Our detour into the depths of Torture Rift had amused us for maybe three-quarters of an hour - long enough for Gavin to get bored, wonder where the hell we were, and re-negotiate the pitch and pitch-head squeeze to come & find out - but once we were both up at roof level, the trip continued smoothly.

Surprisingly soon we were at the 11th pitch. Gavin announced, "This is Gormenghast." We descended. "We're in Gormenghast now?..." The feeling was strange. I can only describe my own. For over a year I'd had this trip on my agenda, done a recce trip to the crux and back, done an abortive hung-over trip to the 4th pitch bypass and jacked (really pissed me off, this one had), and then been put on hold by Foot and Mouth. Now I was here, in a mere 4 hours. On the one hand it seemed premature to celebrate... but on the others, well, apart from the bit we weren't going to have to reverse, it had been okay so far... and we didn't feel knackered, Rich and I had both expected to reach GG knackered enough to be facing the trip out with some dread, but we had enough energy and enthusiasm to clamber round the terminal chamber, checking out the rather unspectacular scenery... and we were, after all, At The Bottom. Barring the unthinkable... we couldn't fail now. Fuck it, let's have that premature celebration, nothing like tempting fate for a bit of Saturday afternoon entertainment. "We're in Gormenghast, woohoo, we're at the bottom of Quaking Pot, fookin'ell, we dunnit..."

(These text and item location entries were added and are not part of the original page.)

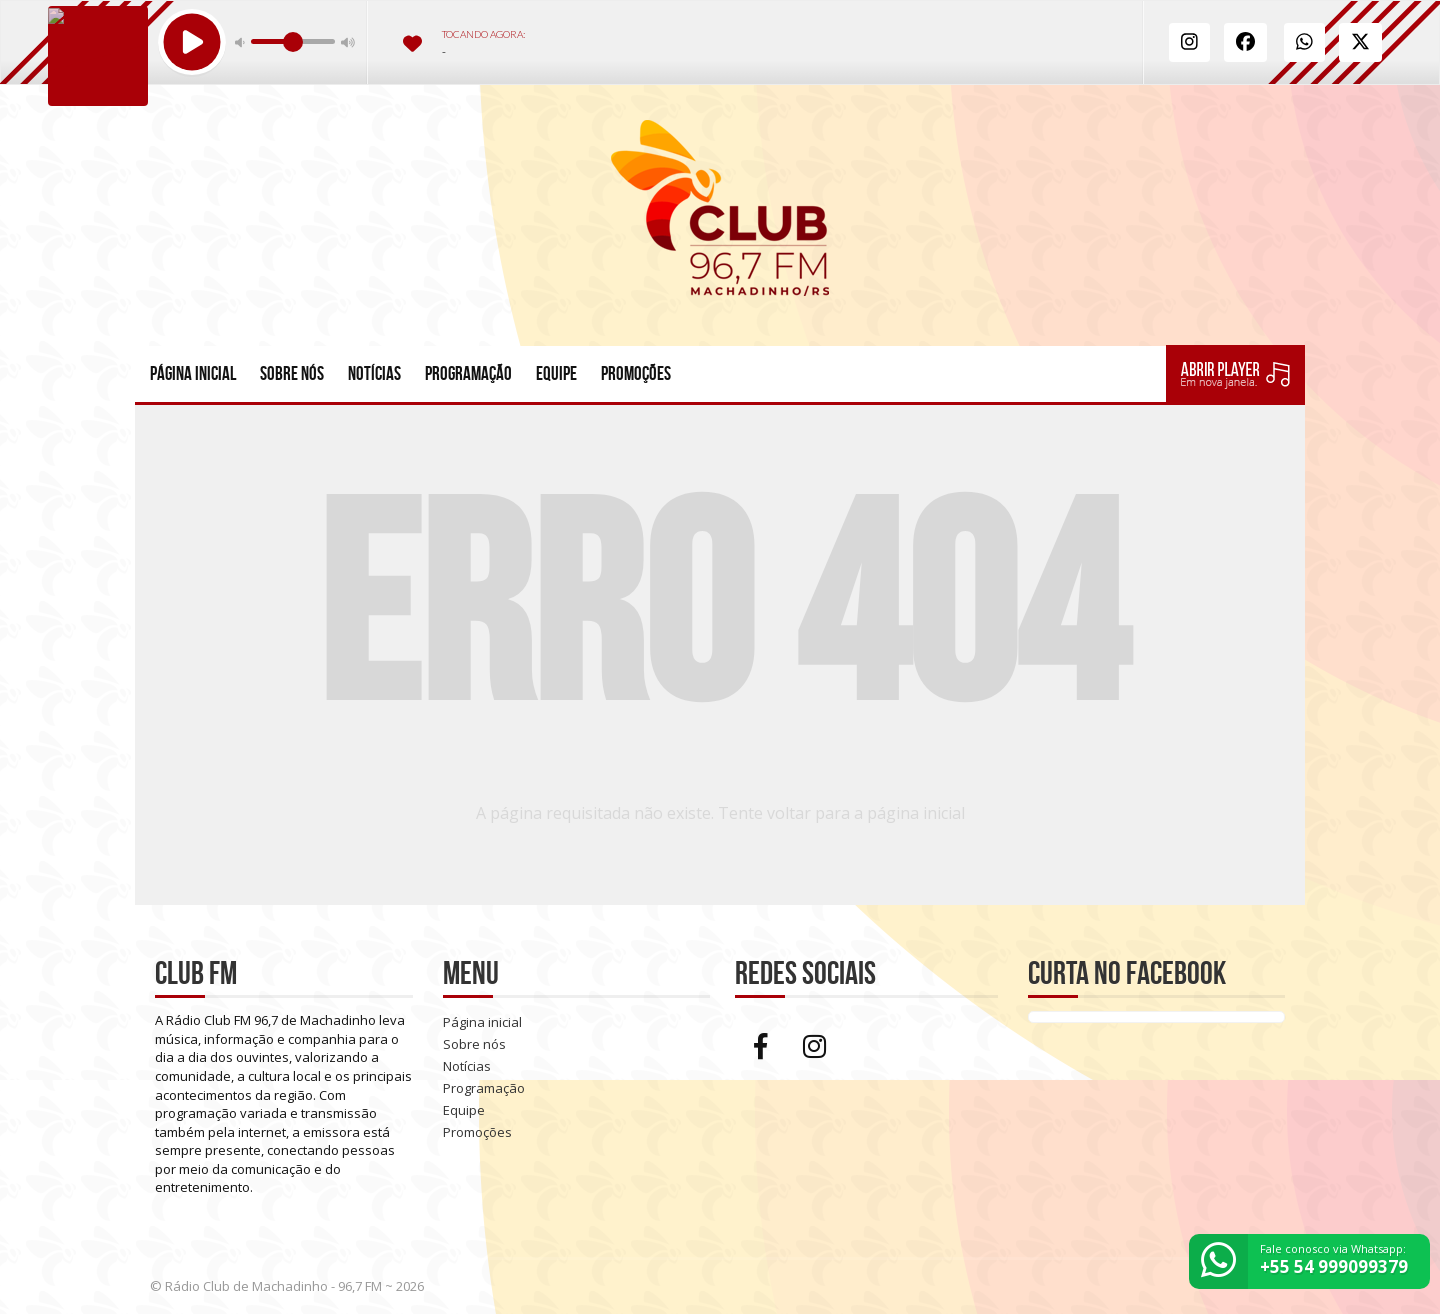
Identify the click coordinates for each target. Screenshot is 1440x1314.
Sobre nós (292, 373)
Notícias (374, 373)
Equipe (556, 373)
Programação (468, 373)
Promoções (636, 373)
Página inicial (193, 373)
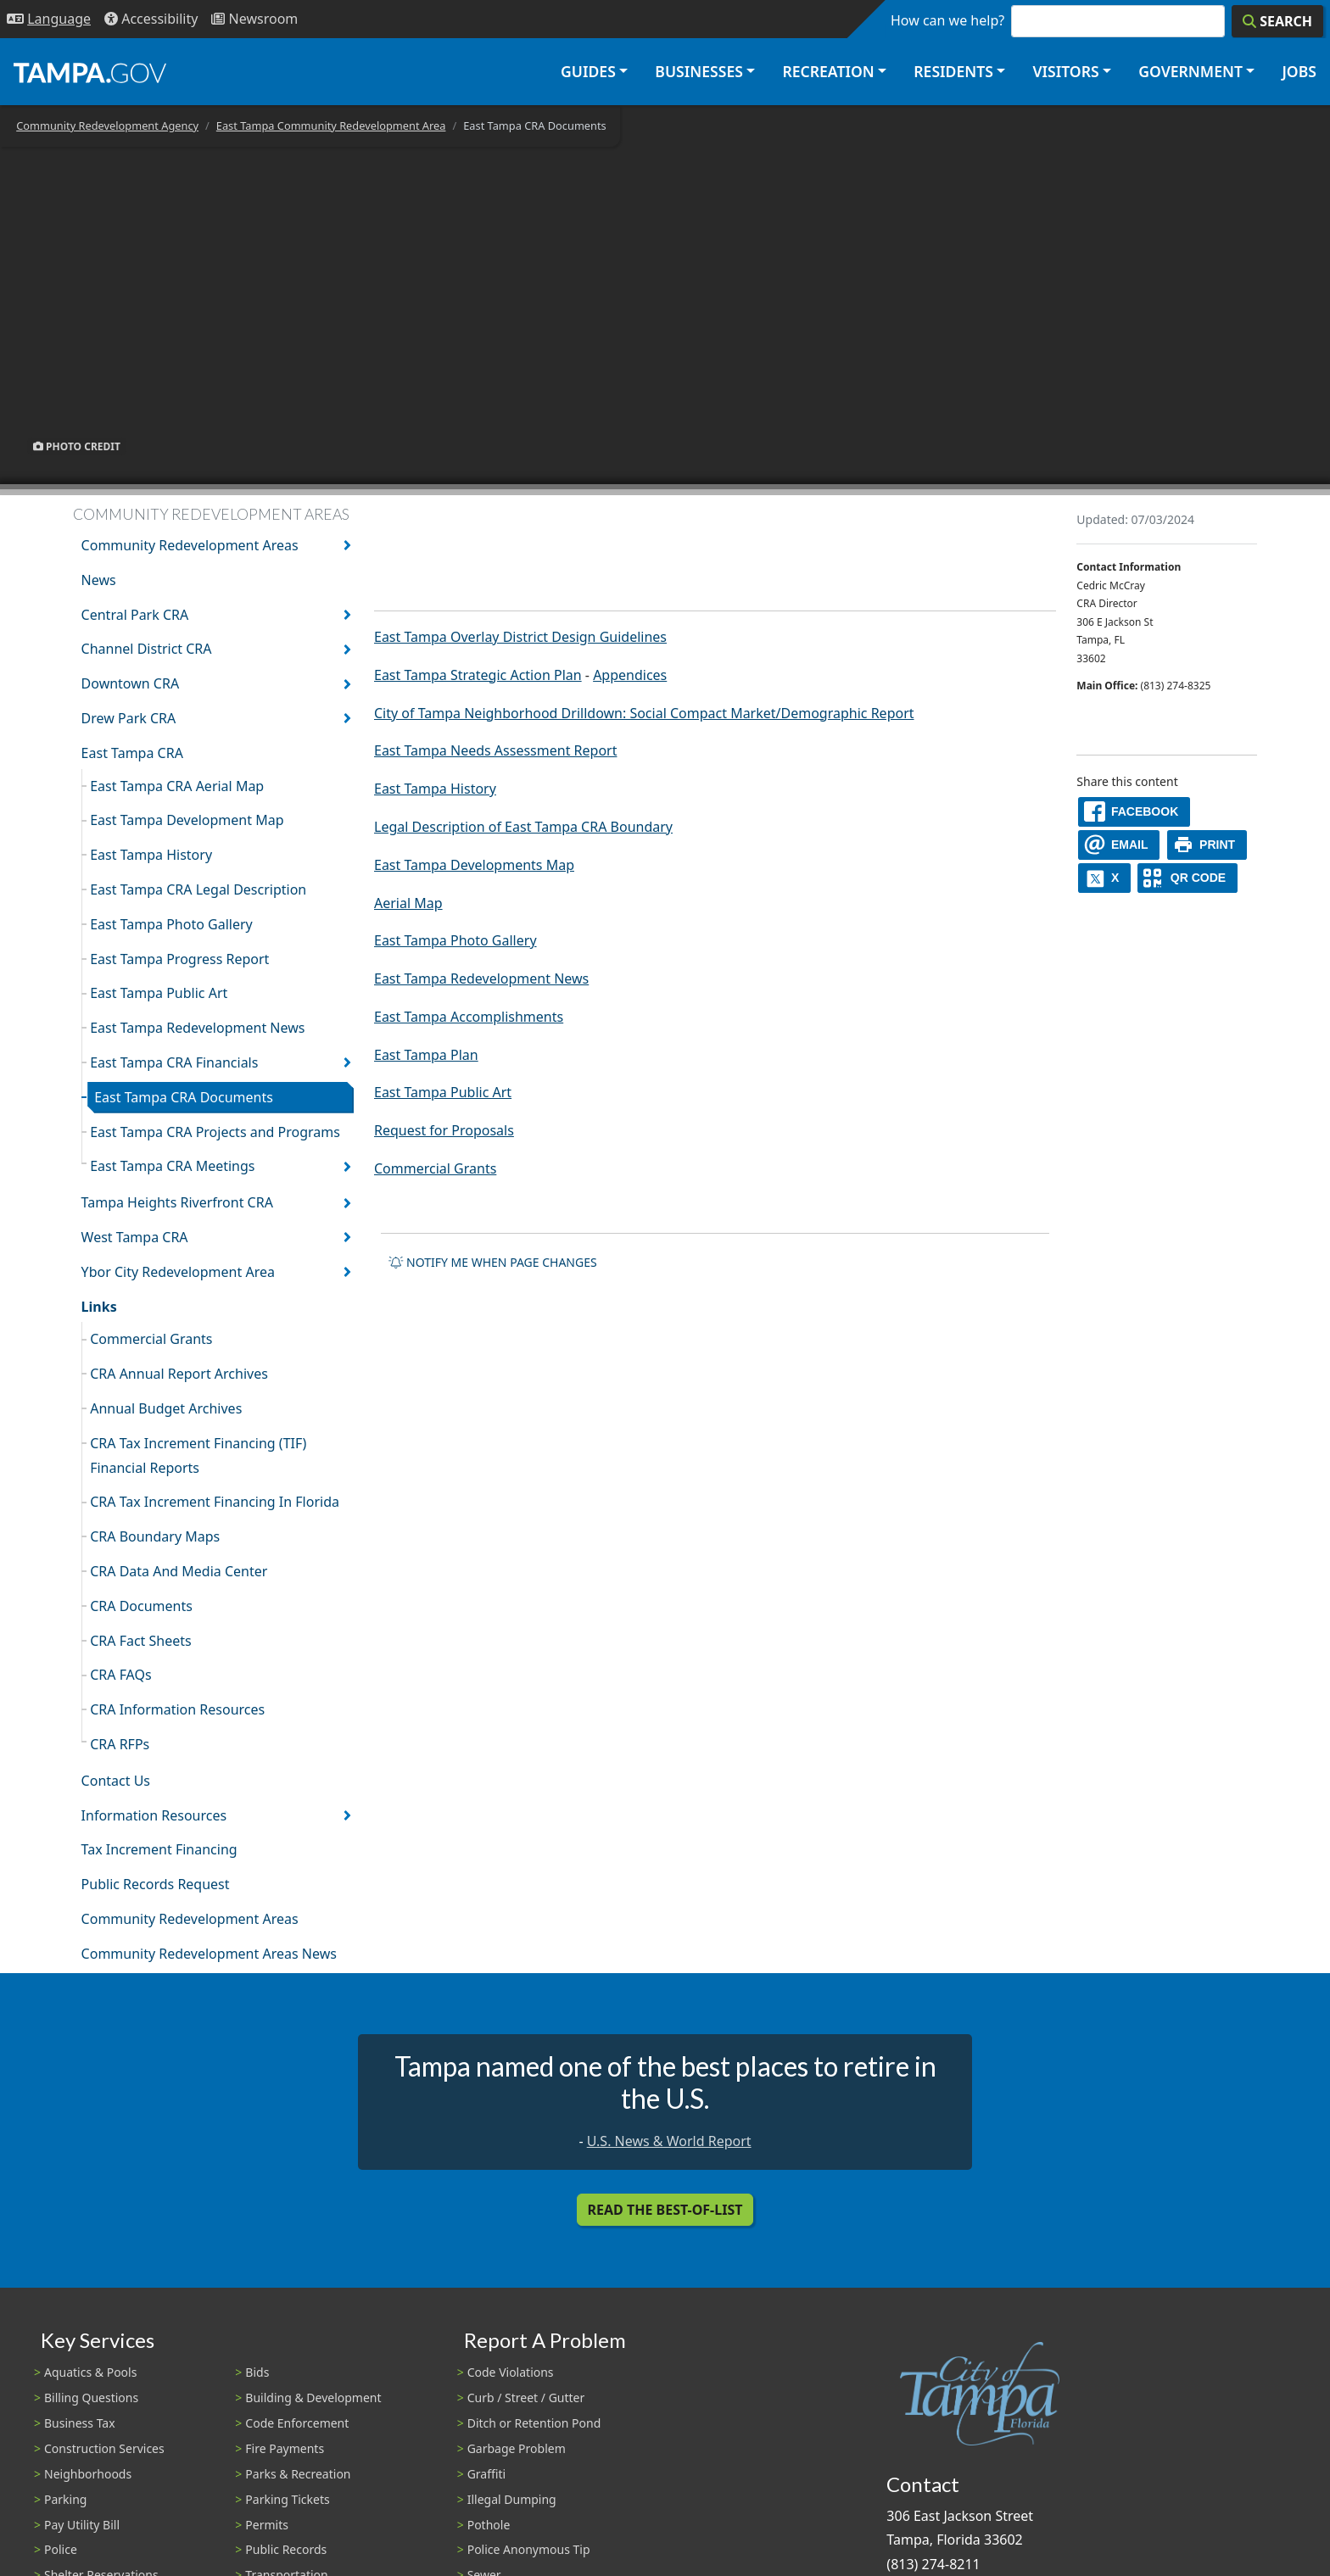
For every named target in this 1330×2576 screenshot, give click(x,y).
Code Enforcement (297, 2423)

What to say about the trip out? Physically, of course (apart from the significant absence of Torture Rift), it was harder than the trip in. Psychologically, it was far more pleasant. so much better the devil you know. We exited the cave at 9pm to a firework display over Ingleton, a not-entirely-cloudy night and that gorgeous, sweet smell of surface air. Our limbs ached. We were tired but I, for one, was very, very happy. Not only had we "done" Quaking, but the pubs were still open. Hobbling into the Marton Arms with straggly mud-matted hair, muddy face and that all-over jelly-like pleasant ache, to be met with real ale, log fire and seats with Cushions, I realised just how much I'd missed the Yorkshire caving-weekend scene, these past 10 months. How the hell had I survived without this? It was so, so, SO good to be back.
Hilary Greaves

Gavin was unavailable for comment at the time of writing, but his solicitor issued the following statement: "Good trip."